Headed for Calm Waters!
Friday was a calm, almost flat day and the crew enjoyed a swim in the ocean and a fresh fish fry with homemade slaw and chips. Good thing we enjoyed the day because Saturday we woke to markedly rougher seas and knew that we were in a race to head to shore to avoid a storm that we had been tracking for days. We also knew that we were not going to hit the mark our weather routing expert had suggested for us. We knew we were in for a few hours of rough weather.
Seas were status quo through the day on Saturday, but as we began our night shift squalls were popping up and the weather was turning. On my shift we had two squalls come thru with about 30 knots of wind which easily blew us off course. While we had prepared for the night with 2 reefs in the main sail, I also reefed the jib to keep the boat balanced during the squalls. I wanted to correct our course as soon as possible, but I also wanted to avoid the 600 foot cargo ship that was poised to pass in front of us. Usually we can see the cargo ships at night at about 12 miles out, but the stormy conditions significantly decreased our visibility and I knew that I wanted the cargo ship to pass us at least 5 miles off our bow. I avoided turning up until the ship passed, and then worked to get us on course despite radical wind shifts caused by squalls. By the time Blair came to the helm to relieve me of my shift, I was ready for his assistance in getting the boat moving and on course. By this time the seas were building and just as we began to settle into a rhythmic motion, we had a massive wave crash over the bow and the entire helm
station. We were now seeing the weather we were hoping to avoid.

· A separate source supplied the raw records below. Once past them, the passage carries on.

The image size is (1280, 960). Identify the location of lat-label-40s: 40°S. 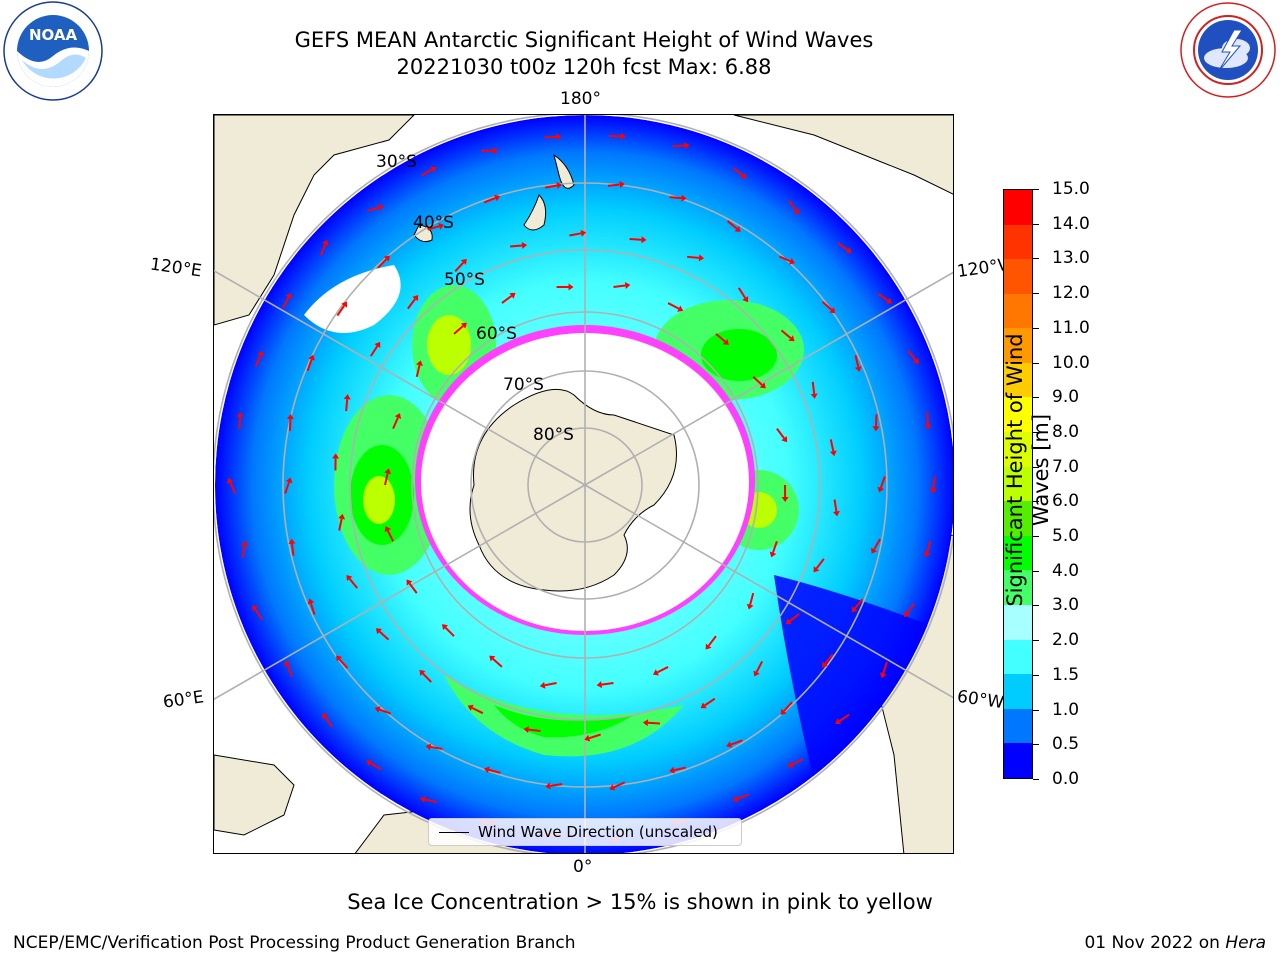
(434, 223).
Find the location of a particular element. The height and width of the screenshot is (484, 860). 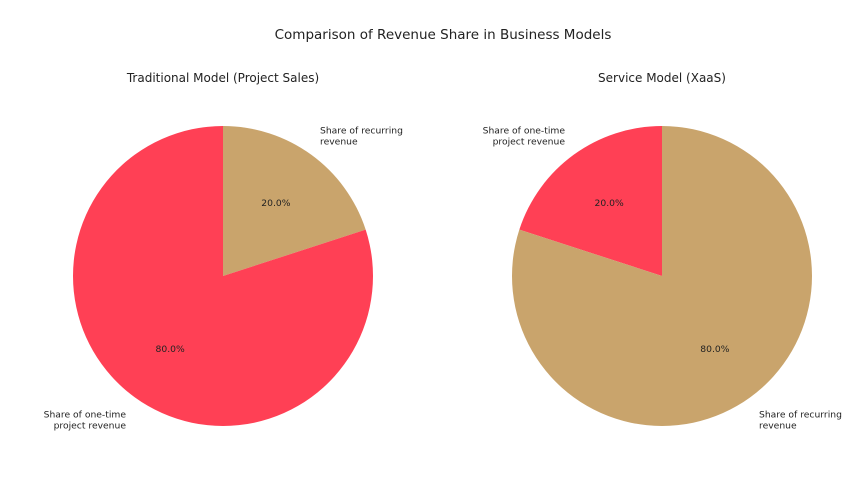

pie-slice-share-of-recurring-revenue is located at coordinates (294, 201).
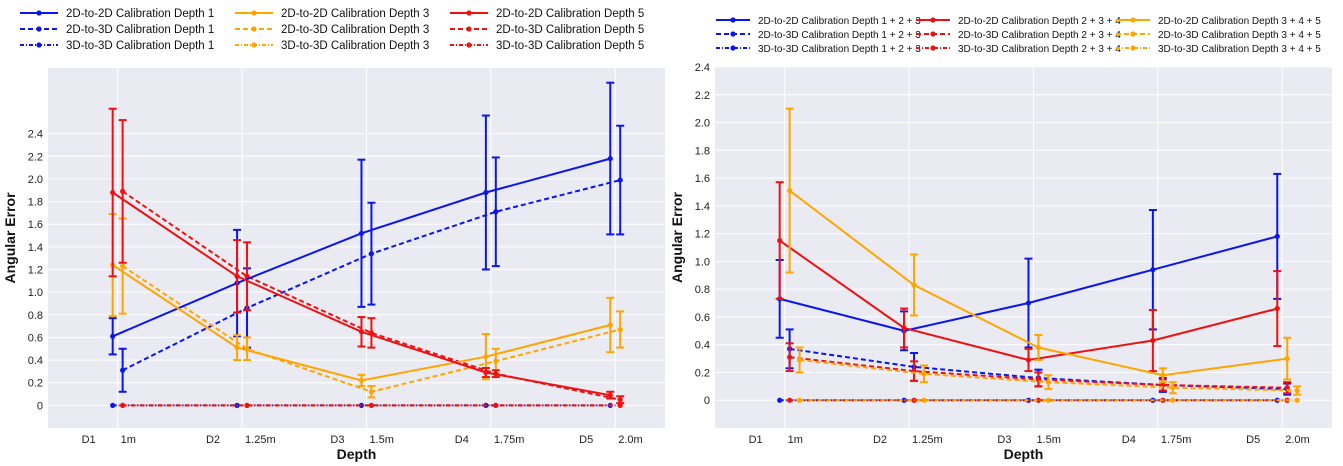 The image size is (1343, 466). I want to click on legend-entry: 2D-to-3D Calibration Depth 3 + 4 + 5, so click(1218, 36).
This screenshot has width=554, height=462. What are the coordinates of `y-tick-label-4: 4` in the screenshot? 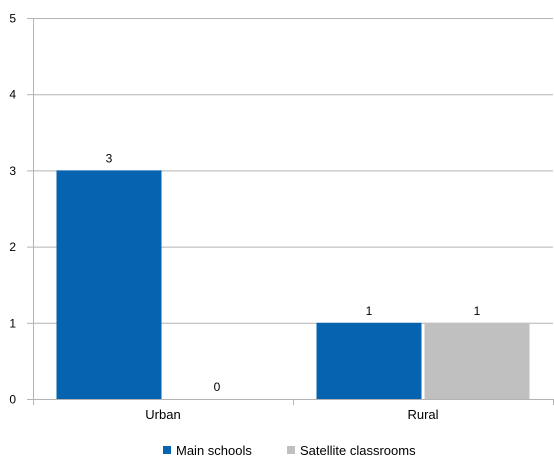 It's located at (12, 95).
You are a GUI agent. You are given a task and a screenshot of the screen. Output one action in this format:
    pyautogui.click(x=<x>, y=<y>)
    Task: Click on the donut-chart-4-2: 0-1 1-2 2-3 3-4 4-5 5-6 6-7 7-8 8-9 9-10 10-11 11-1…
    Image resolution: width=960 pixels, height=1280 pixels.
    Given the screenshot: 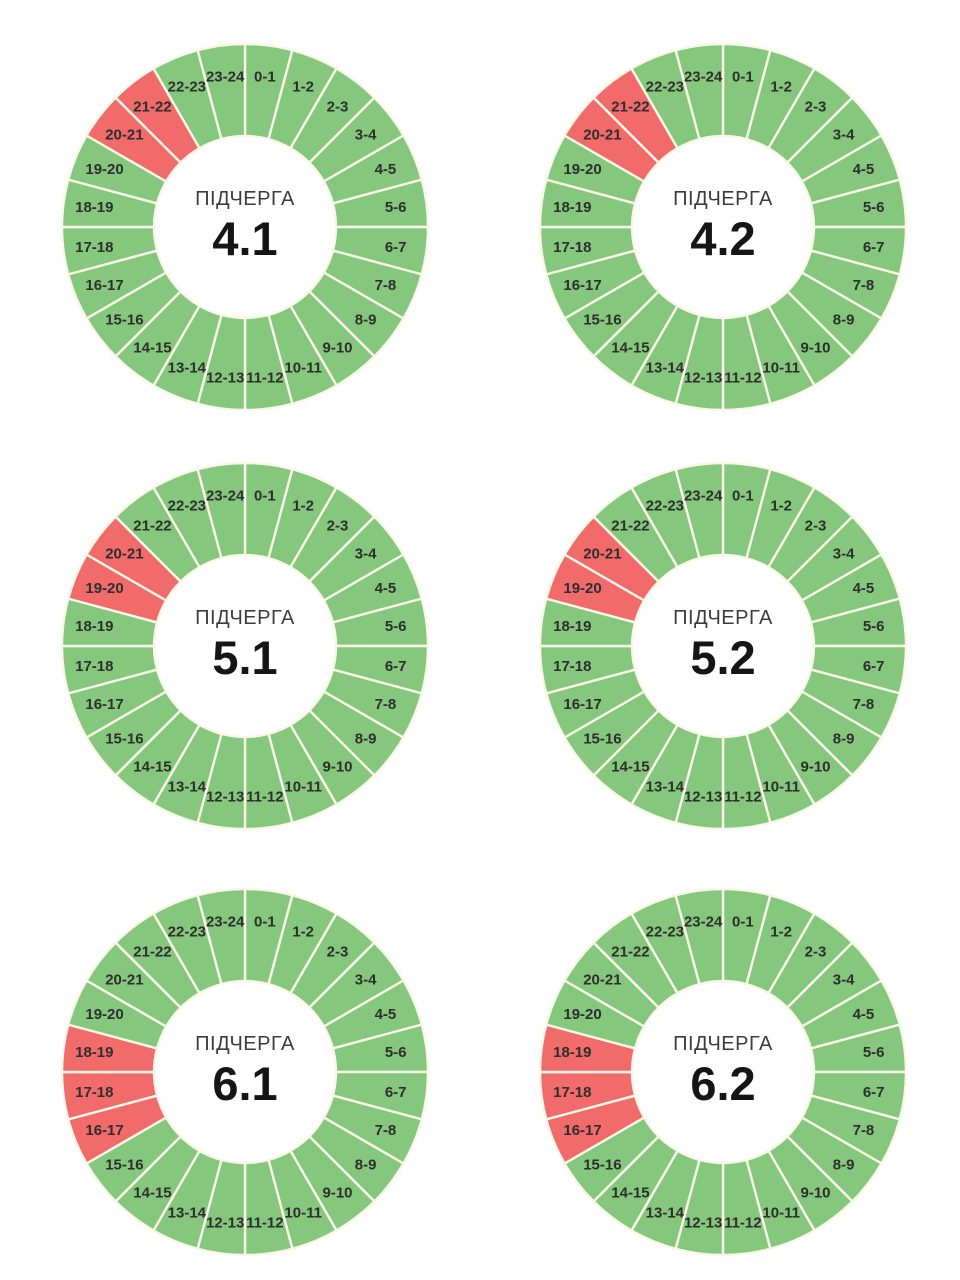 What is the action you would take?
    pyautogui.click(x=723, y=227)
    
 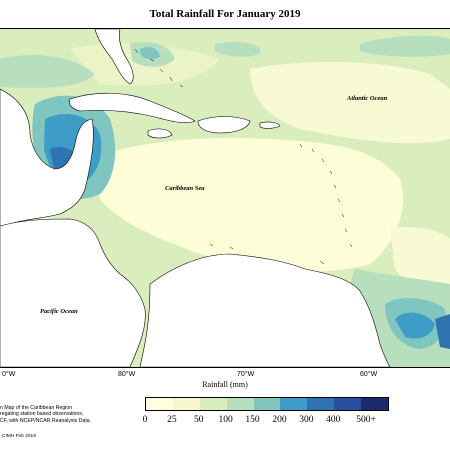 I want to click on legend-label-8: 500+, so click(x=366, y=420).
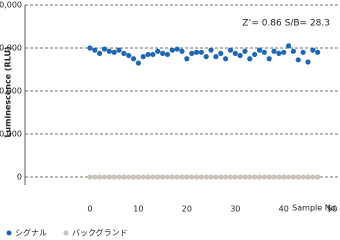 The height and width of the screenshot is (240, 340). What do you see at coordinates (20, 178) in the screenshot?
I see `y-tick-label: 0` at bounding box center [20, 178].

By 1:30 am Ian took the helm, while Joan, Brian and I hung out in the main salon. Luckily our kids were cozy in their bunks and slept thru night. Winds stayed about 25 knots and were not the problem. It was the sea state and building of waves that pounded us for 8 hours. I am happy to report that Whiffle and our crew handled the conditions perfectly.

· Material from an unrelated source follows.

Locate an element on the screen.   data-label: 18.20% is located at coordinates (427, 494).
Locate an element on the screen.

By 9 am on Sunday we had finally reached shore and dropped the hook in Southport, NC. We enjoyed hot showers, brunch at a local restaurant, refueled, topped off with water, and did loads of laundry. While I had hoped we could make the passage without any stops, our layover in NC was necessary. The seas on Sunday were predicted to be 10-12 feet and keeping our crew safe and comfortable is the priority. Even more decadent was that we all had a restful sleep Sunday night and are refreshed and ready to set sail for Maine.